Written and directed by Morosini, I Love My Dad follows Franklin and his father Chuck (Patton Oswalt), the kind of emotionally and physically distant dad who means well but ultimately is bad for Franklin’s mental health. Seeking help, Franklin (who exists in a state of emerging adolescence) lives at home with his protective mother Diane (Amy Landecker). Blocking dad from social media forces Chuck to get creative, and he adopts the online persona of Becca, replicating the profile of a pretty waitress at the local diner (played by YouTube star Claudia Sulewski).

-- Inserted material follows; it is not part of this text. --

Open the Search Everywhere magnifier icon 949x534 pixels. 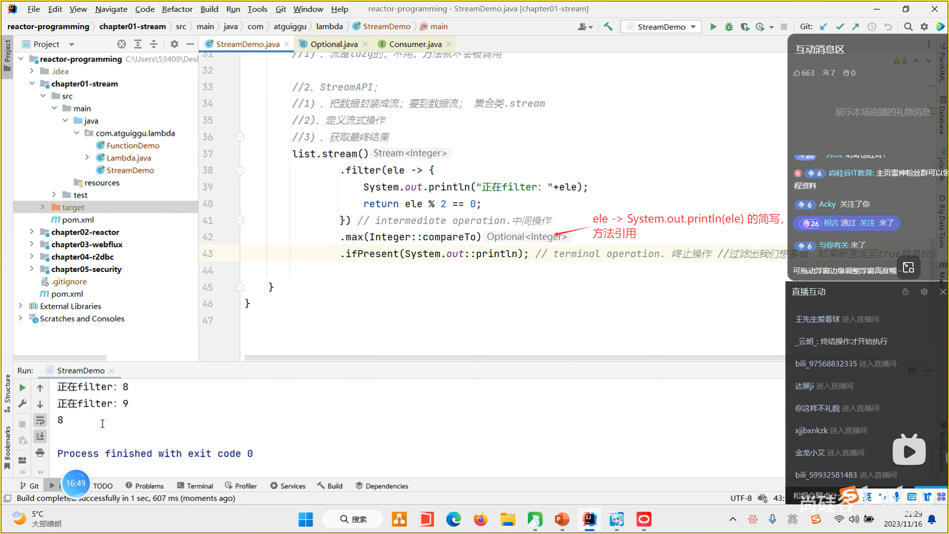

Things get out of hand once Franklin and “Becca” get to know each other and Chuck at one point has to enlist his girlfriend Erica (Rachel Dratch) to keep the ruse up and act as the female voice. This is all to the horror of friend Jimmy (Lil Rel Howery), who advises him against the plan nearly every step of the way.

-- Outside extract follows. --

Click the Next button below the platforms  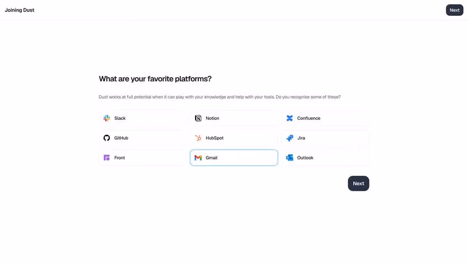358,183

Along the way I Love You Dad strikes a unique tone that is at times hilariously cringe-inducing, while also building some empathy for the psychopathic tendencies of Chuck. Franklin is played with extreme vulnerability by Morosini, who in the credits swears this is a true story his father doesn’t want you to know is a true story. Sulewski is radiant as the imaginary manic pixie dream girl tailor-made like an AI bot to prey upon Franklin’s insecurities and tendencies while carefully avoiding the killer video chat in their imaginary courtship.

Though the ruse should fall apart at any moment, Morosini finds new ways of keeping it going that actually are somewhat plausible (and cruel) as he gets sucked into Becca’s world of positivity and hope despite some darkness in her life. Along the way the film takes a few obvious steps as Chuck agrees to drive Franklin up to Maine to finally meet Becca, setting off a series of chain reactions. In one very funny sequence Chuck, a lifelong cheater, calls upon a technique he uses to compete against players online to keep Franklin satisfied.

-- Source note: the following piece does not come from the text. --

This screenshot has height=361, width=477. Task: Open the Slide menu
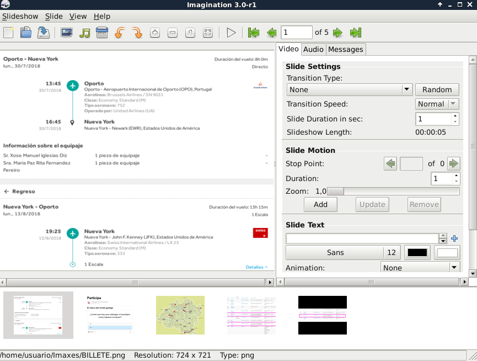(x=54, y=17)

Infused with enough frantic energy by editor Josh Crockett and Morosini’s script to keep the affair going without the second-guessing if both the film and the con are really working, I Love My Dad is as funny as it is mortifying, with Oswalt as a kind of sociopathic Cyrano de Bergerac justifying his behavior in the name of becoming closer to his son.

I Love My Dad premiered at SXSW and won the jury award for narrative filmmaking.